Le jugement sévère des Français sur la jeunesse
Compte rendu | | 23.11.11 | 13h31 • Mis à jour le 23.11.11 | 14h52
Selon un sondage Ipsos réalisé pour "Le Monde", les jeunes sont perçus comme égoïstes, paresseux et intolérants.REUTERS/VINCENT KESSLER
La fracture entre les générations serait-elle en train de se creuser ? Un sondage réalisé par Ipsos-Logica Business Consulting à l'occasion du premier colloque sur "les enjeux de l'élection présidentielle", organisé, jeudi 24 novembre, par Le Monde à Bordeaux, montre que l'opinion publique française porte un regard compatissant mais critique sur la situation de la jeunesse en France.

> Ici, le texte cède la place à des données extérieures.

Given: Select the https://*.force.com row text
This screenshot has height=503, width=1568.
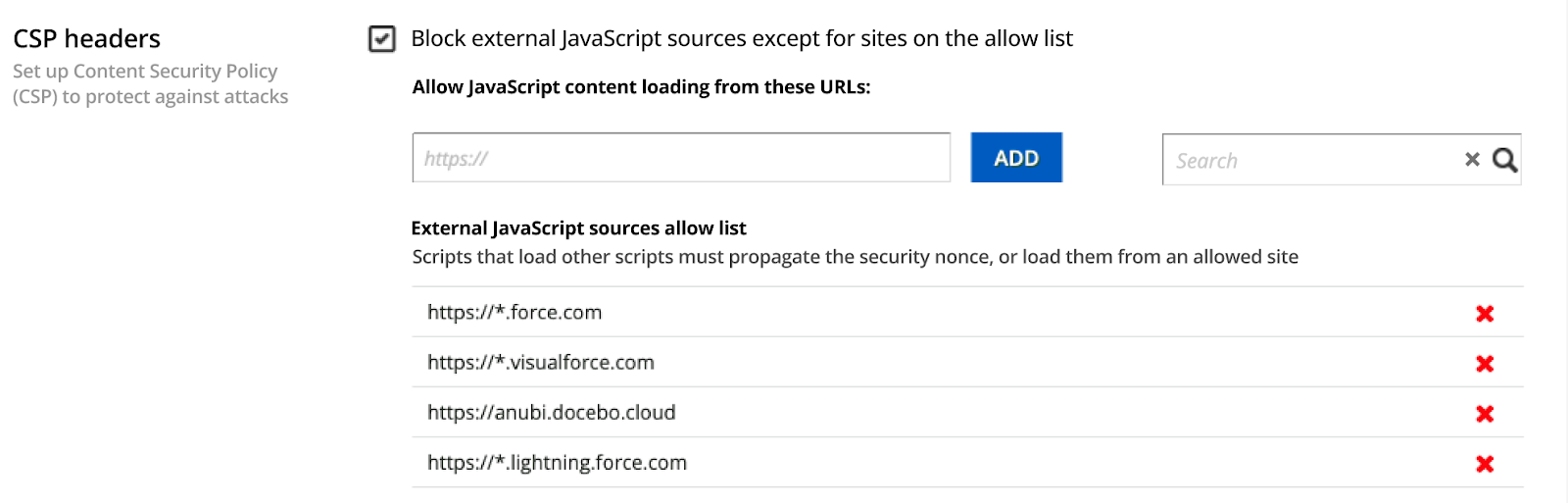Looking at the screenshot, I should [x=514, y=313].
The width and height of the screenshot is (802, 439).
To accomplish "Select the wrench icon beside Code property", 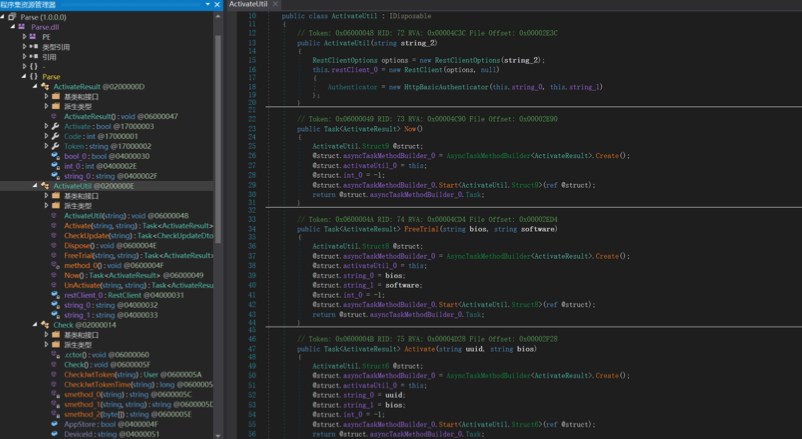I will [55, 136].
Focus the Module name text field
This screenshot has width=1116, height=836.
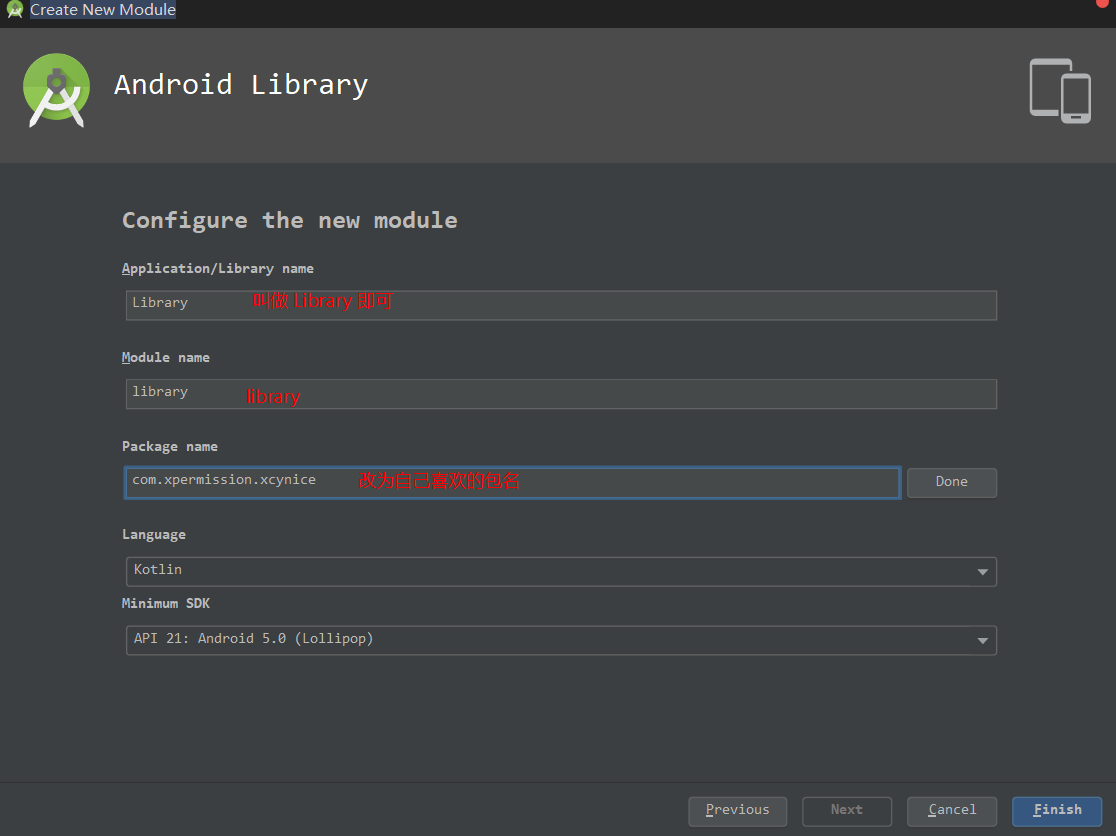pyautogui.click(x=561, y=394)
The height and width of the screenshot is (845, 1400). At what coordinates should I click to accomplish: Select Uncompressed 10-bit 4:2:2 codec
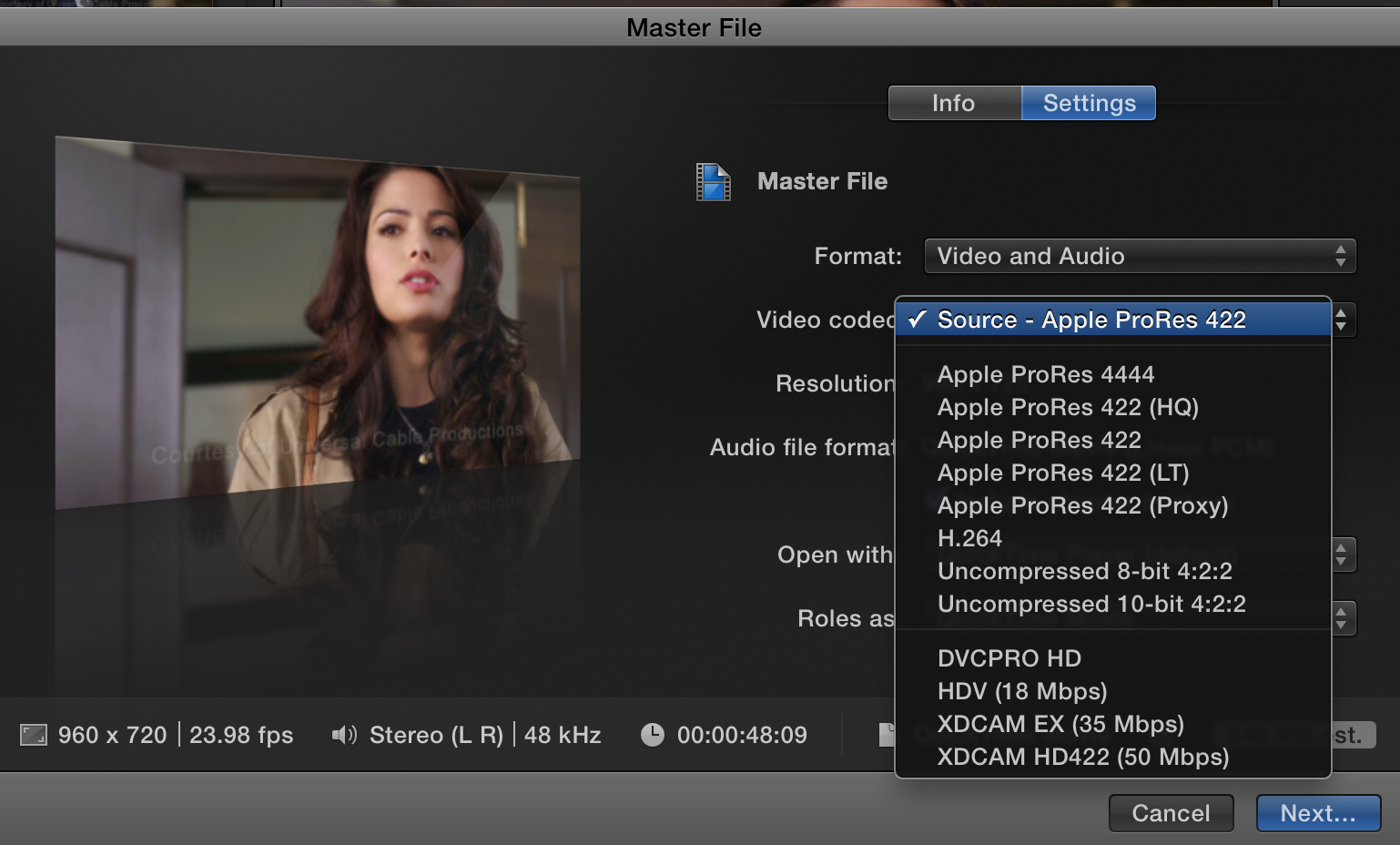[x=1091, y=604]
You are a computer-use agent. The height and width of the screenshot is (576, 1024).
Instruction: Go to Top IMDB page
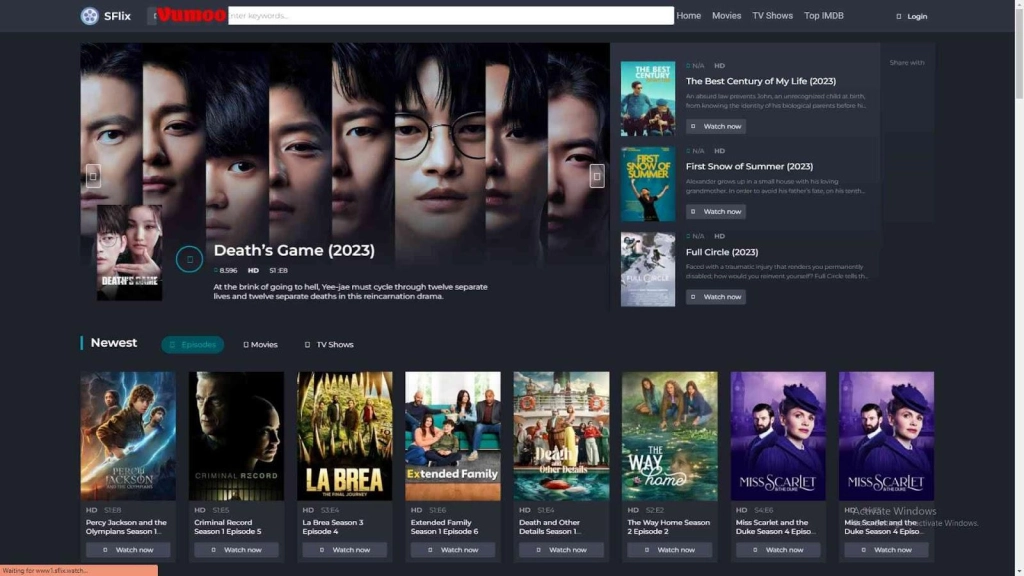(x=824, y=16)
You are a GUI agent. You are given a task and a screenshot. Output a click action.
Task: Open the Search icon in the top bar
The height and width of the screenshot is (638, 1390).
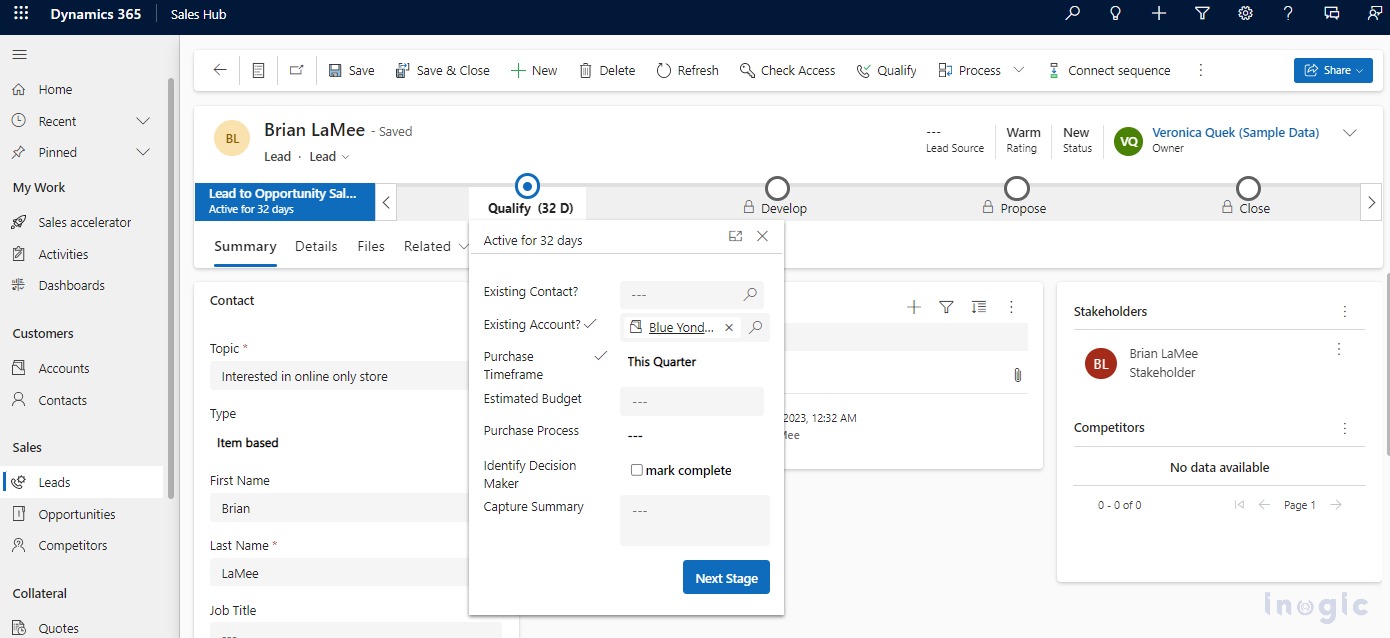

Réalisée par téléphone auprès d'un échantillon représentatif de 1 014 personnes, les 18 et 19 novembre, l'enquête, réalisée en partenariat avec France Inter, dresse le portrait d'une société qui peine à comprendre sa jeunesse.
Une conscience aiguë des difficultés de la jeunesse. Les personnes interrogées n'ont pas de doute sur la situation pénible des jeunes Français dans un contexte de crise économique et sociale durable, marqué par un taux de chômage supérieur à 20 %. "Sans surprise, un consensus se dégage sur l'idée que les jeunes d'aujourd'hui sont confrontés à de grandes difficultés et que leur situation est plus difficile qu'auparavant", souligne Christelle Craplet, directrice d'études à Ipsos.
Ainsi, 81 % des personnes interrogées estiment qu'il est "difficile d'être un jeune aujourd'hui en France" ; 71 % pensent que leur situation s'est détériorée par rapport aux générations précédentes . Une dégradation particulièrement ressentie en matière d'emploi (plus difficile qu'avant pour 92 % des sondés), de logement (89 %) ou de pouvoir d'achat (84 %) - domaines pour lesquels la solidarité familiale ne compense que partiellement la difficulté à s'insérer professionnellement. Les seuls points d'amélioration perçus concernent des thèmes plus secondaires, notamment les loisirs ou les relations amoureuses.
Un discours critique sur le comportement des jeunes. A la question "Avez-vous le sentiment que les jeunes d'aujourd'hui sont différents de ce que vous étiez vous-même au même âge ?", 83 % répondent "plutôt différents" ou "très différents". Un résultat sans surprise. Mais cette perception s'accompagne de jugements sévères sur cette jeunesse "différente". Dans l'ensemble, les jeunes sont jugés égoïstes (63 %), paresseux (53 %) et intolérants (53 %). Des qualificatifs confirmés par les moins de 30 ans, lesquels se jugent eux-mêmes égoïstes (70 %), paresseux (65 %) et intolérants (51 %) - ce qui témoigne d'une image dégradée, y compris au sein de la jeunesse elle-même.
Signe d'une société vieillissante ? Les plus anciens témoignent de leur incompréhension face à une jeunesse dont les codes, les habitudes, les modes de vie ne sont pas compris. Le signe aussi d'une société qui craint sa jeunesse et sa capacité à bousculer l'ordre : les jeunes ne sont pas perçus comme disciplinés mais jugés révoltés, selon une large majorité de sondés (70 %) - alors même que, contrairement aux "indignés" espagnols ou aux manifestations en Grèce, aucun mouvement important de jeunes n'a eu lieu en France depuis les dernières grandes mobilisations lycéennes en 2008 ou 2006.
La jeunesse, thème porteur pour l'élection présidentielle ? A l'inverse de Nicolas Sarkozy - qui a choisi de cajoler les retraités en leur permettant d'échapper à une partie des plans de rigueur budgétaire -, François Hollande a fait de la jeunesse un thème central de sa campagne à travers ses promesses sur les contrats de génération et l'embauche massive d'enseignants. Ce qu'il devrait rappeler, jeudi 24 novembre, en prononçant un discours sur la jeunesse devant les participants au colloque de Bordeaux. Ce choix est clairement porté à son crédit : 42 % des sondés estiment qu'il est le candidat qui défend le mieux les intérêts de la jeunesse, loin devant Nicolas Sarkozy (26 %) et un surprenant François Bayrou (20 %), qui dépasse Marine Le Pen (14 %).
Mais les attentes en matière de politique paraissent limitées. D'abord parce que, dans leur ensemble, les Français interrogés considèrent que les politiques publiques sont relativement équilibrées - même si les personnes âgées semblent légèrement privilégiées. Ensuite, parce que, s'ils sont favorables à des actions pour l'emploi ou l'éducation, leur volontarisme s'arrête dès lors qu'est évoquée une hausse de la fiscalité : une majorité (59 %) refuse d'augmenter "significativement" leurs impôts pour financer une politique plus ambitieuse pour la jeunesse.